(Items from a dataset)
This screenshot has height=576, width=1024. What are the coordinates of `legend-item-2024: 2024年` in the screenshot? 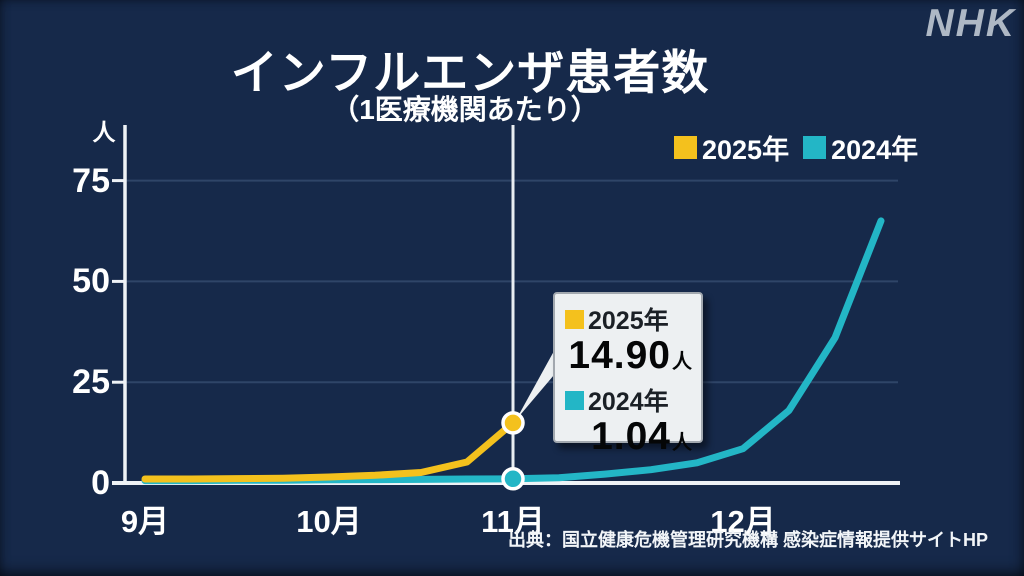 It's located at (860, 148).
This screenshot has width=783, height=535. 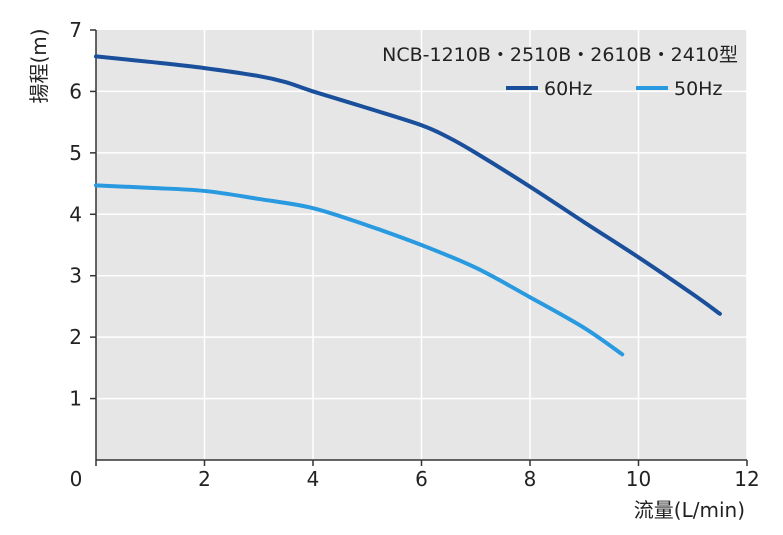 What do you see at coordinates (698, 89) in the screenshot?
I see `legend-label-50hz: 50Hz` at bounding box center [698, 89].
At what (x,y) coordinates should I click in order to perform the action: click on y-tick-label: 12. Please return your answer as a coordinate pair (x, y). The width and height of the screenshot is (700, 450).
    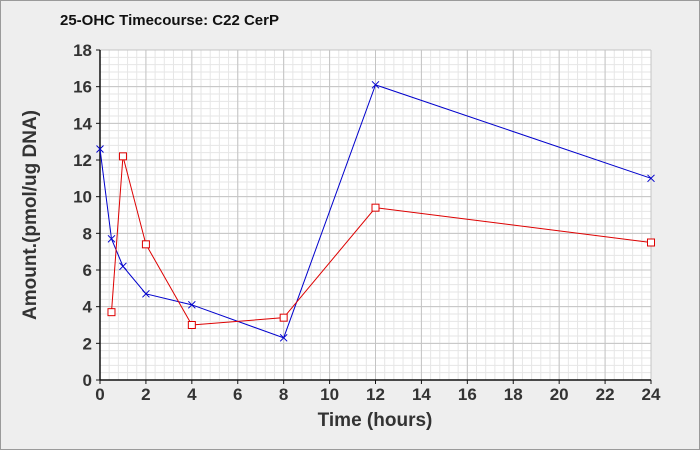
    Looking at the image, I should click on (82, 160).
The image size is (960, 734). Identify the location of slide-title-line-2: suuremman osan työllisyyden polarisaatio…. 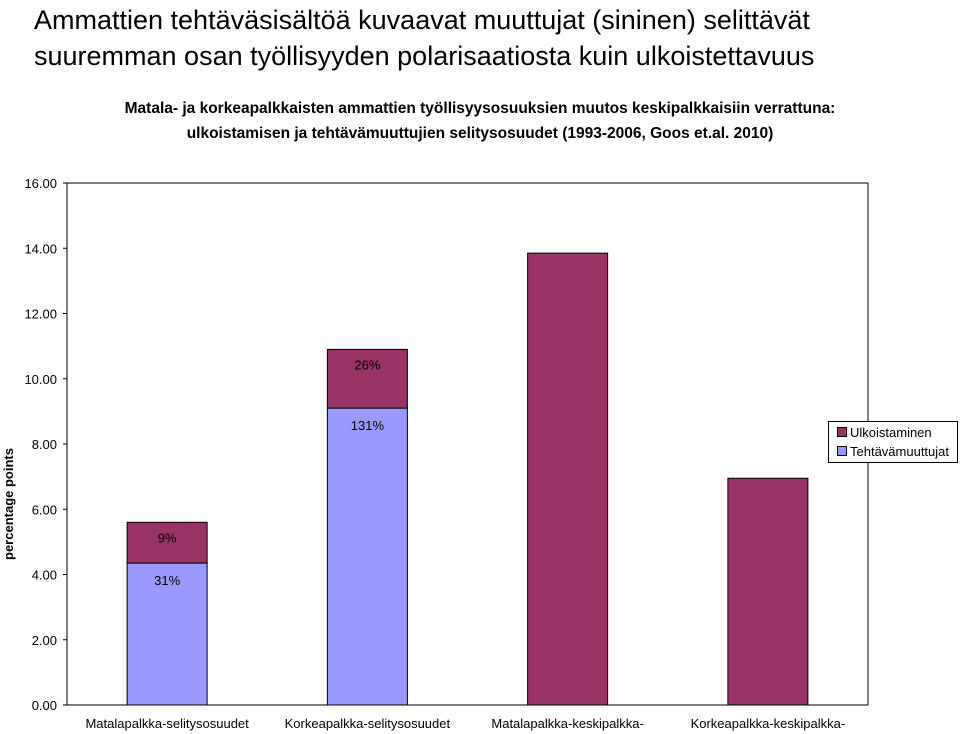
(424, 56).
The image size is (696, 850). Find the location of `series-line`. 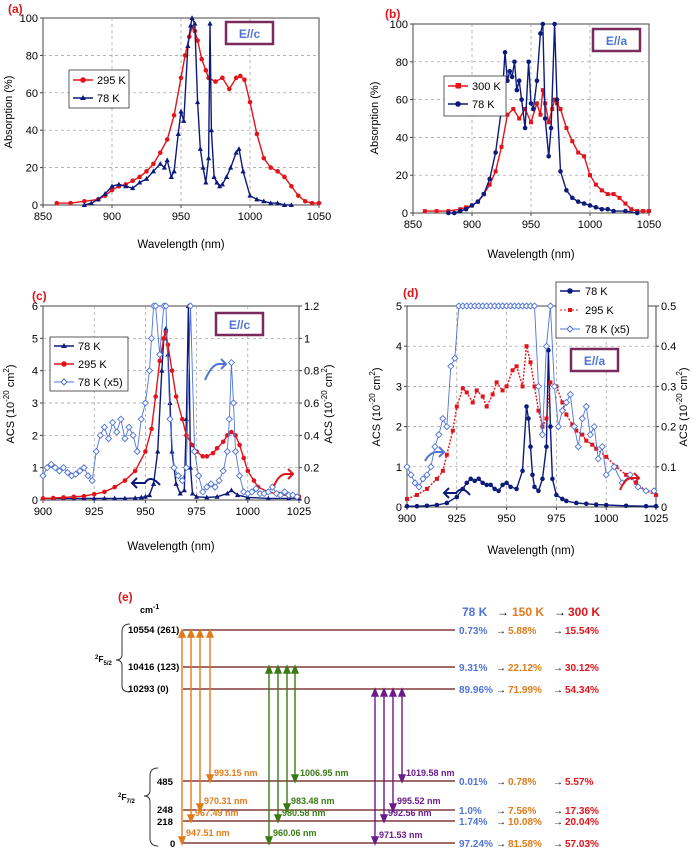

series-line is located at coordinates (171, 416).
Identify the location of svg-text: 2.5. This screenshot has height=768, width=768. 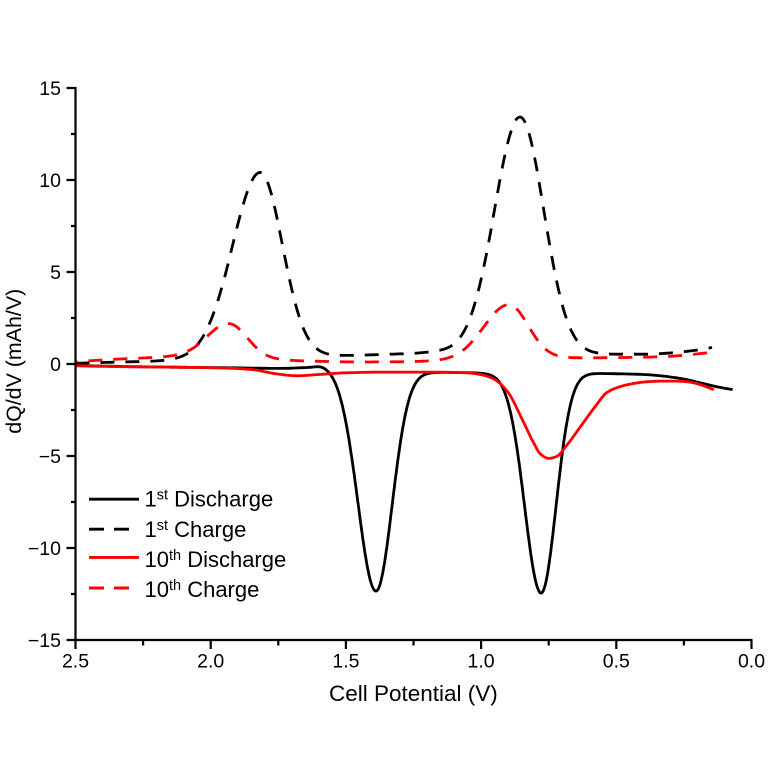
(76, 662).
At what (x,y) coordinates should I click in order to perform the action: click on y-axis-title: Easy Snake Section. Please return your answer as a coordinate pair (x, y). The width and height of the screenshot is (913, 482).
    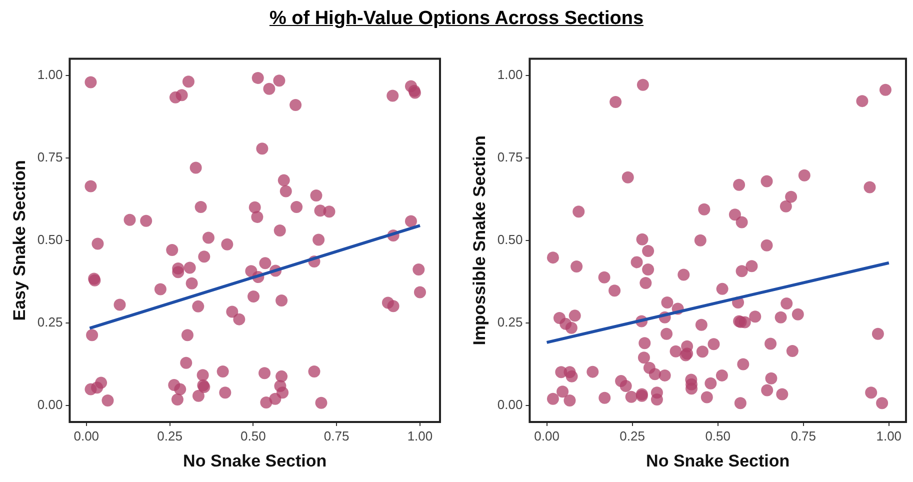
    Looking at the image, I should click on (20, 240).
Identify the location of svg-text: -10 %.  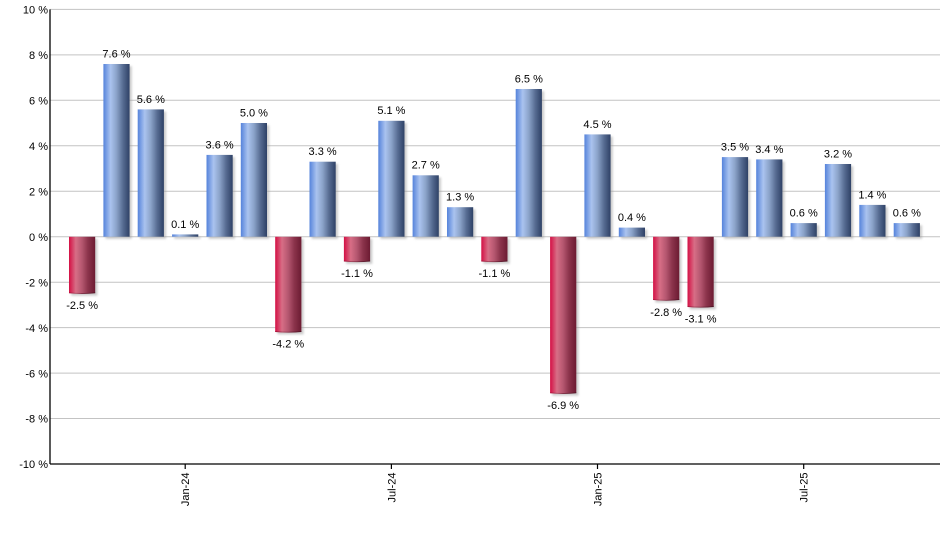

- [WHAT YOU NEED TO DO] Quote the lines from the one containing "is (700, 450)." through the end of the lines, with both ends included. Omit the pictures from your answer.

- [EXPECTED OUTPUT]
At what (x,y) coordinates should I click in order to perform the action: click on y-tick-label: 12. Please return your answer as a coordinate pair (x, y). The width and height of the screenshot is (700, 450).
    Looking at the image, I should click on (82, 160).
The image size is (960, 734). Identify the location of slide-title-line-2: suuremman osan työllisyyden polarisaatio…. 
(424, 56).
The image size is (696, 850). Find the location of `series-line`. 

series-line is located at coordinates (171, 416).
Identify the location of svg-text: 2.5. This screenshot has height=768, width=768. 
(76, 662).
At what (x,y) coordinates should I click in order to perform the action: click on y-axis-title: Easy Snake Section. Please return your answer as a coordinate pair (x, y). The width and height of the screenshot is (913, 482).
    Looking at the image, I should click on (20, 240).
Identify the location of svg-text: -10 %.  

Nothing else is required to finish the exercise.